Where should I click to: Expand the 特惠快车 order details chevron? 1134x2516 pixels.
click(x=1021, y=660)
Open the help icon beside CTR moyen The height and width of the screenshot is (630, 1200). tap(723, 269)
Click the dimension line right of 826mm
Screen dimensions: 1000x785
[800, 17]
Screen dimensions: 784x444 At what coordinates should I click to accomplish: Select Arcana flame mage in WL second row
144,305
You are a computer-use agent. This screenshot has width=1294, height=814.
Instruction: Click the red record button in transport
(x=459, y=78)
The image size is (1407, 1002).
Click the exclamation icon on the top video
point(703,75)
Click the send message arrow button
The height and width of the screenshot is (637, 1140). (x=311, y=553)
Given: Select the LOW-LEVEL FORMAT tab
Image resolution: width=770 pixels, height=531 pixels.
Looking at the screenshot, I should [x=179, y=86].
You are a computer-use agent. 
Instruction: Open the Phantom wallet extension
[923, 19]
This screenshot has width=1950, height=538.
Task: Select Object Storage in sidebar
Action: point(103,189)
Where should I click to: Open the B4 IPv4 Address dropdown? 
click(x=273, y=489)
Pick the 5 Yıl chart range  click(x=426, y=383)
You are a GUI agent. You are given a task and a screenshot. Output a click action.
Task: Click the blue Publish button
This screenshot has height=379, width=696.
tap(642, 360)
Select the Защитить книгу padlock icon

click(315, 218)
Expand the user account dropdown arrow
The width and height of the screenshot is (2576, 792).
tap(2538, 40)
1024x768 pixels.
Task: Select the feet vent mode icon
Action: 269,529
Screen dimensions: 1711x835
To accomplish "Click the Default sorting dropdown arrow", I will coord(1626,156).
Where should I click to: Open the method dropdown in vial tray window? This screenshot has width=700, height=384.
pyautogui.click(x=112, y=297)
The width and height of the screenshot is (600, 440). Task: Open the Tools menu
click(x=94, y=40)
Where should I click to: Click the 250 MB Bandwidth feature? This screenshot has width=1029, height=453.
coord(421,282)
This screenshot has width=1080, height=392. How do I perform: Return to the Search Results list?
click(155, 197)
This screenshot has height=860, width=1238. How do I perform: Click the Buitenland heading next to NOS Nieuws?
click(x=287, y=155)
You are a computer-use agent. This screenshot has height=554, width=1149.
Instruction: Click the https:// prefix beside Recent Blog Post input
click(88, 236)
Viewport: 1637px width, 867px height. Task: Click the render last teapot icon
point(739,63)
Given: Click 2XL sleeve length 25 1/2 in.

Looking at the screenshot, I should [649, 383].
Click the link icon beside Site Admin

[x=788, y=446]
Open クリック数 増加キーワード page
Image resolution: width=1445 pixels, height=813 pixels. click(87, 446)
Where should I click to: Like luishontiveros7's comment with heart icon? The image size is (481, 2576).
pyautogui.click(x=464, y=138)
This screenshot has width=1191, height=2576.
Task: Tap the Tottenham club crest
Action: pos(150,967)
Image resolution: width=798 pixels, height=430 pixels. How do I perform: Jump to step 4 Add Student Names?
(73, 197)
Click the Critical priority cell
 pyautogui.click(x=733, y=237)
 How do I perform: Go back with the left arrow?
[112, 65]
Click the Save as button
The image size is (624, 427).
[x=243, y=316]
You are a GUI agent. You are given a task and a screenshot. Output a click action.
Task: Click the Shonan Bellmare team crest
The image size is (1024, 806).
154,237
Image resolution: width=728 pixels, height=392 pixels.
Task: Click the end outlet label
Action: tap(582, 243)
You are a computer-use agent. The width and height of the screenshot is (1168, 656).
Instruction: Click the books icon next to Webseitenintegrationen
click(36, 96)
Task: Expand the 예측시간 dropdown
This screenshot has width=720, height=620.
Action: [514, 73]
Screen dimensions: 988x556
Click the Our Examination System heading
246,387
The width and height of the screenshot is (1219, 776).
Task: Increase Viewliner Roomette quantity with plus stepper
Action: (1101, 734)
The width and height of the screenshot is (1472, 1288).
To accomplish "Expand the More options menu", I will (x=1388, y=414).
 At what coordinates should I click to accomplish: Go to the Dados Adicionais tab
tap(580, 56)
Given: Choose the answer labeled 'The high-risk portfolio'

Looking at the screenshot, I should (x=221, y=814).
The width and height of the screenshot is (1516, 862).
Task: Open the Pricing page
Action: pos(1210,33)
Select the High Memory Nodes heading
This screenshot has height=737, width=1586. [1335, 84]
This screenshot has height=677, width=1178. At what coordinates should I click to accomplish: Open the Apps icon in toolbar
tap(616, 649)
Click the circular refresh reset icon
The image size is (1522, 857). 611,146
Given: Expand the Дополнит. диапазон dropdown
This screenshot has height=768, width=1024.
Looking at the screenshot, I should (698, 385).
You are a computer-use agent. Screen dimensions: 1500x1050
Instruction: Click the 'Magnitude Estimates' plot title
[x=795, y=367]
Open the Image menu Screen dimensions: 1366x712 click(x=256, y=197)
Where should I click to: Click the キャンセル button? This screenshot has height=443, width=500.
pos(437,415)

◆ Directions for this task: Restate all of the entries above precisely.

◆ Solved problem:
Where should I click to: Expand the 特惠快车 order details chevron? 1134x2516 pixels.
click(x=1021, y=660)
Open the help icon beside CTR moyen The height and width of the screenshot is (630, 1200). tap(723, 269)
Click the dimension line right of 826mm
Screen dimensions: 1000x785
[800, 17]
Screen dimensions: 784x444 At what coordinates should I click to accomplish: Select Arcana flame mage in WL second row
144,305
You are a computer-use agent. This screenshot has width=1294, height=814.
Instruction: Click the red record button in transport
(x=459, y=78)
The image size is (1407, 1002).
Click the exclamation icon on the top video
point(703,75)
Click the send message arrow button
The height and width of the screenshot is (637, 1140). (x=311, y=553)
Given: Select the LOW-LEVEL FORMAT tab
Image resolution: width=770 pixels, height=531 pixels.
Looking at the screenshot, I should [x=179, y=86].
You are a computer-use agent. 
Instruction: Open the Phantom wallet extension
[923, 19]
This screenshot has width=1950, height=538.
Task: Select Object Storage in sidebar
Action: point(103,189)
Where should I click to: Open the B4 IPv4 Address dropdown? 
click(x=273, y=489)
Pick the 5 Yıl chart range  click(x=426, y=383)
You are a GUI agent. You are given a task and a screenshot. Output a click action.
Task: Click the blue Publish button
This screenshot has height=379, width=696.
tap(642, 360)
Select the Защитить книгу padlock icon

click(315, 218)
Expand the user account dropdown arrow
The width and height of the screenshot is (2576, 792).
tap(2538, 40)
1024x768 pixels.
Task: Select the feet vent mode icon
Action: 269,529
Screen dimensions: 1711x835
To accomplish "Click the Default sorting dropdown arrow", I will coord(1626,156).
Where should I click to: Open the method dropdown in vial tray window? This screenshot has width=700, height=384.
pyautogui.click(x=112, y=297)
The width and height of the screenshot is (600, 440). Task: Open the Tools menu
click(x=94, y=40)
Where should I click to: Click the 250 MB Bandwidth feature? This screenshot has width=1029, height=453.
coord(421,282)
This screenshot has width=1080, height=392. How do I perform: Return to the Search Results list?
click(155, 197)
This screenshot has height=860, width=1238. How do I perform: Click the Buitenland heading next to NOS Nieuws?
click(x=287, y=155)
You are a computer-use agent. This screenshot has height=554, width=1149.
Instruction: Click the https:// prefix beside Recent Blog Post input
click(88, 236)
Viewport: 1637px width, 867px height. Task: Click the render last teapot icon
point(739,63)
Given: Click 2XL sleeve length 25 1/2 in.

Looking at the screenshot, I should [649, 383].
Click the link icon beside Site Admin

[x=788, y=446]
Open クリック数 増加キーワード page
Image resolution: width=1445 pixels, height=813 pixels. click(87, 446)
Where should I click to: Like luishontiveros7's comment with heart icon? The image size is (481, 2576).
pyautogui.click(x=464, y=138)
This screenshot has width=1191, height=2576.
Task: Tap the Tottenham club crest
Action: pos(150,967)
Image resolution: width=798 pixels, height=430 pixels. How do I perform: Jump to step 4 Add Student Names?
(73, 197)
Click the Critical priority cell
 pyautogui.click(x=733, y=237)
 How do I perform: Go back with the left arrow?
[112, 65]
Click the Save as button
The image size is (624, 427).
[x=243, y=316]
You are a GUI agent. You are given a task and a screenshot. Output a click action.
Task: Click the Shonan Bellmare team crest
The image size is (1024, 806).
154,237
Image resolution: width=728 pixels, height=392 pixels.
Task: Click the end outlet label
Action: tap(582, 243)
You are a computer-use agent. The width and height of the screenshot is (1168, 656).
Instruction: Click the books icon next to Webseitenintegrationen
click(36, 96)
Task: Expand the 예측시간 dropdown
This screenshot has width=720, height=620.
Action: [514, 73]
Screen dimensions: 988x556
Click the Our Examination System heading
246,387
The width and height of the screenshot is (1219, 776).
Task: Increase Viewliner Roomette quantity with plus stepper
Action: (1101, 734)
The width and height of the screenshot is (1472, 1288).
To accomplish "Expand the More options menu", I will (x=1388, y=414).
 At what coordinates should I click to accomplish: Go to the Dados Adicionais tab
tap(580, 56)
Given: Choose the answer labeled 'The high-risk portfolio'

Looking at the screenshot, I should (x=221, y=814).
The width and height of the screenshot is (1516, 862).
Task: Open the Pricing page
Action: pos(1210,33)
Select the High Memory Nodes heading
This screenshot has height=737, width=1586. [1335, 84]
This screenshot has height=677, width=1178. At what coordinates should I click to accomplish: Open the Apps icon in toolbar
tap(616, 649)
Click the circular refresh reset icon
The image size is (1522, 857). 611,146
Given: Expand the Дополнит. диапазон dropdown
This screenshot has height=768, width=1024.
Looking at the screenshot, I should (698, 385).
You are a computer-use agent. Screen dimensions: 1500x1050
Instruction: Click the 'Magnitude Estimates' plot title
[x=795, y=367]
Open the Image menu Screen dimensions: 1366x712 click(x=256, y=197)
Where should I click to: Click the キャンセル button? This screenshot has height=443, width=500.
pos(437,415)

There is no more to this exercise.